In more detail: The 3D image above is specially taken from the rover cam of the sim environment overlayed with a grid of known size, where each grid cell is one square meter. To calibrate the transform, the edges of a grid cell in this image are taken as the four source coordinates of the transformation. Then, four corresponding destination coordinates are chosen on the 2D plane such that they demarcate a 10x10 pixel square. These source and destination coordinates are fed into the OpenCV function getPerspectiveTransform to get the specific transform matrix that represents this particular perspective transformation. The transform matrix is then fed into the OpenCV function warpPerspective to accordingly project the rover cam images to the ground. See the Jupyter test notebook and the perception module in the code for details.

Once we have a 2D ground projection of the rover's 3D cam view, we can apply the color thresholds described previously to see the ground with a filtered view for each ROI.



The color_thresh function takes an input warped image and converts it into 3 separate single-channel images, identifying each of the 3 ROIs.


The rover can now "see" what's ahead on the ground to scale, which means it can now compute and travel specific distances. But the rover's view is not yet oriented with respect to its own coordinate system. You see, the pixels in the projected (or perspective) image are described with respect to the image's own coordinate reference frame. But the rover's coordinate frame is different; e.g., we've chosen to orient the rover's x-axis along the direction it points to.

So, we need to re-calculate the pixel positions from the rover's POV, i.e., with respect to the rover's coordinate system. This is done in the perspect_to_rover function.



Expressing the perspective view in the rover's coordinate frame (top-down view).

Notice that, after the recalculation, the projected/perspective image is centered at the origin of the rovers' coordinate frame. Fixing a coordinate system relative to the robot is central to many robotic applications as it allows objects in the robot's environment to be described relative to the robot; more specifically, relative to the robot's camera in this case.

Finding Drive Heading and Navigating the Mission Area

The rover is now able to compute the heading and distance to the desired pixel coordinates. For example, it can calculate the heading and distance to a target sample. More fundamentally, it can compute the average angle between itself and all the navigable pixels (nav heading) to determine the direction in which it can drive.

The entire process of determining the nav heading from a front cam image is summarized below.



Complete image processing pipeline for converting the rover's front-cam view to a ground projection of navigable terrain.

The red arrow above indicates the nav heading, or nav angle, the average angle from the rover to the pixels of the navigable region.

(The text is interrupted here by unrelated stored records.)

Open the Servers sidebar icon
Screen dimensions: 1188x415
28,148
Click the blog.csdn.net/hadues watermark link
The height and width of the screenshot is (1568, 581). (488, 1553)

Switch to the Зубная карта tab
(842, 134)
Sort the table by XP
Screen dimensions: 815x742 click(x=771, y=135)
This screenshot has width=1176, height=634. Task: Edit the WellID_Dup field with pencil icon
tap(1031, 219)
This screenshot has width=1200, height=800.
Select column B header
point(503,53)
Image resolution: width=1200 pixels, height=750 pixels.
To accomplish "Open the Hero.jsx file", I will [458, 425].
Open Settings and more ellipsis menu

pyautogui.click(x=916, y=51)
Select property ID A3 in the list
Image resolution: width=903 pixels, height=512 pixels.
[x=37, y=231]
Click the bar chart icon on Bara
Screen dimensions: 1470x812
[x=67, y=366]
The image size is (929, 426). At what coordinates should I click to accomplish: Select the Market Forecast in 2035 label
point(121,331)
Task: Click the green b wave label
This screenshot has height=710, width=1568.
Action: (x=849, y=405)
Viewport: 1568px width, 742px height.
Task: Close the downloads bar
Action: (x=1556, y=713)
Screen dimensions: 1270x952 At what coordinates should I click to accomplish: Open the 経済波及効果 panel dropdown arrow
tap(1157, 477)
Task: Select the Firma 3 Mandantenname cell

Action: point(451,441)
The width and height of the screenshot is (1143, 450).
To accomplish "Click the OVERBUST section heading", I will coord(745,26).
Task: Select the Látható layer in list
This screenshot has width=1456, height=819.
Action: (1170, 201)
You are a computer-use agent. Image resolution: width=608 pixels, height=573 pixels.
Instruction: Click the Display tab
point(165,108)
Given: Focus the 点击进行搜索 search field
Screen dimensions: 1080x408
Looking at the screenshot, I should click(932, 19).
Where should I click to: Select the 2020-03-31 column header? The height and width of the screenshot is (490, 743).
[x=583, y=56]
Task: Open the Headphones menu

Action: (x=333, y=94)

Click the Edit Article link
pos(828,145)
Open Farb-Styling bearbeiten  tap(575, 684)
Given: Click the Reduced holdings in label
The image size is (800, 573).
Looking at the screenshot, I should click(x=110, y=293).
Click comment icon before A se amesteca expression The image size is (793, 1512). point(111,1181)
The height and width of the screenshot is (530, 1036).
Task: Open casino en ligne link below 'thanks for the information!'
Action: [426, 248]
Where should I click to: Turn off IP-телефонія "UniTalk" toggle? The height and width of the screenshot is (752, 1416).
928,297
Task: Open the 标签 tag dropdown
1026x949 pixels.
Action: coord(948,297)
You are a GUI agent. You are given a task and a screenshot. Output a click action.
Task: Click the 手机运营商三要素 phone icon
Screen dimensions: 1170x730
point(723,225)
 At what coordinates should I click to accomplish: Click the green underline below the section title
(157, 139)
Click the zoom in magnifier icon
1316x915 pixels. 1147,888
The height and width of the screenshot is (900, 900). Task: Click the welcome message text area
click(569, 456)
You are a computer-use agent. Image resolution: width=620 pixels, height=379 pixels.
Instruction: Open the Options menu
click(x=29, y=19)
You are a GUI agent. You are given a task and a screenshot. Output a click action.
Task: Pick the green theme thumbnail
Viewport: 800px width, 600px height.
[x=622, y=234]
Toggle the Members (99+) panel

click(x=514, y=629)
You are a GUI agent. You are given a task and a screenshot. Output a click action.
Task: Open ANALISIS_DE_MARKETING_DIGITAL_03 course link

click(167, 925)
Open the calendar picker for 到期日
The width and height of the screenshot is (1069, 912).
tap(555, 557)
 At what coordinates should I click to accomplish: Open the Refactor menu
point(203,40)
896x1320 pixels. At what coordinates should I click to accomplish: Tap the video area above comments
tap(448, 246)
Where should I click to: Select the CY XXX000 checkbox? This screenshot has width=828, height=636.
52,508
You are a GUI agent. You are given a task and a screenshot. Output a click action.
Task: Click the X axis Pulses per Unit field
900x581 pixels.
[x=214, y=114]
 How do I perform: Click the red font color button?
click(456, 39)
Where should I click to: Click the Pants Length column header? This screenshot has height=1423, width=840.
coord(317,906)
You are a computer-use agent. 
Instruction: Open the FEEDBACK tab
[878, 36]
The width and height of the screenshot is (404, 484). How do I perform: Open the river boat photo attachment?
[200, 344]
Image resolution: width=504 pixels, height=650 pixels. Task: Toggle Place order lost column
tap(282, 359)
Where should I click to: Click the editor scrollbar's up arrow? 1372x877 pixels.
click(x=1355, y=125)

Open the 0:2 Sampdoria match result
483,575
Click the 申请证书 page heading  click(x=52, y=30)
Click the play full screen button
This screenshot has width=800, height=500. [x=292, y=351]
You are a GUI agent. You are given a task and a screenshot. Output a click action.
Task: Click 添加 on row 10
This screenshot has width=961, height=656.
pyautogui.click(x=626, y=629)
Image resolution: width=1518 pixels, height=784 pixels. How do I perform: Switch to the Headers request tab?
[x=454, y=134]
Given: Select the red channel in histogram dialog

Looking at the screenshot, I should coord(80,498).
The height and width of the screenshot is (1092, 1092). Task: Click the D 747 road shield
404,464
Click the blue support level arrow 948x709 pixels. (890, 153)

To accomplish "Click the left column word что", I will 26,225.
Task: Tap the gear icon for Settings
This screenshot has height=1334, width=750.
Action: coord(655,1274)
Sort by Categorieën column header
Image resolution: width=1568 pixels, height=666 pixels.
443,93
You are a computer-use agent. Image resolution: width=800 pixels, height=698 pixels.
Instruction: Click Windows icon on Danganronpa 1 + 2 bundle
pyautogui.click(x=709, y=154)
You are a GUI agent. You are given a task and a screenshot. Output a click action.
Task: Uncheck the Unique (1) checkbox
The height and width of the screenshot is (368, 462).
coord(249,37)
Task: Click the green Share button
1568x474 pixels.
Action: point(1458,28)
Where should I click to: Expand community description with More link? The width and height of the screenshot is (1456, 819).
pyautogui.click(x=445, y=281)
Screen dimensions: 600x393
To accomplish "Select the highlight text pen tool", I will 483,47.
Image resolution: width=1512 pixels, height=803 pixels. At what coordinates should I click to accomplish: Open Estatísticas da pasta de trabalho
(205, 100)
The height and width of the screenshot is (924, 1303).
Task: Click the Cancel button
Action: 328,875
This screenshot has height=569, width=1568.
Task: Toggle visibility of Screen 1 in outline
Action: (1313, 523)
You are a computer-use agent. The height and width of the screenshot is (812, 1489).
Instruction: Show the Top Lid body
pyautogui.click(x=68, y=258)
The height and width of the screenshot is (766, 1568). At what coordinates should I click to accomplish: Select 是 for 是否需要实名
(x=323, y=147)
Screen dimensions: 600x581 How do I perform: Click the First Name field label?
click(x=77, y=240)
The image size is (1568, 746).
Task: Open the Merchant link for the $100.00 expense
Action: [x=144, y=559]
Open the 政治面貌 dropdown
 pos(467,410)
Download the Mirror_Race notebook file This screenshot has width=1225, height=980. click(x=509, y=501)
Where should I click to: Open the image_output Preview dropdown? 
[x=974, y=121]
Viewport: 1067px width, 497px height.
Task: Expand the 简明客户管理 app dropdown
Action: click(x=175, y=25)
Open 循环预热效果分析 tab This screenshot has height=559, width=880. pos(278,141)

The nav heading enables the rover to drive around without crashing into rocks and mountains. But we need a way to efficiently traverse the entire mission area, so we're not aimlessly driving around forever. This involves not revisiting an area unnecessarily that has already been searched and knowing when to stop searching.

As an alternative to motion-planning, which involves search algorithms for navigation, we're going to follow a simpler approach, consisting of wall-following and mapping ROI pixels to a known world map.

The idea is for the rover to always keep the mountains and large rocks—collectively, the wall—to either side: left or right. This ensures that it always visits an area once and doesn't lose its way. We can implement wall-following by adding an offset to the nav angle to bias the heading such that the rover always follows the left wall.

There's a better approach, though. Instead of adding an offset to the nav angle, which is the average angle to all nav pixels, we can improve wall-following by instead adding an offset to the average angle to only those pixels that lie to the left of the rover (nav_angle_left).



The wall-following approach. Recall that the rover heading (where the rover points) is defined by the x-axis of the Rover Coordinate Frame.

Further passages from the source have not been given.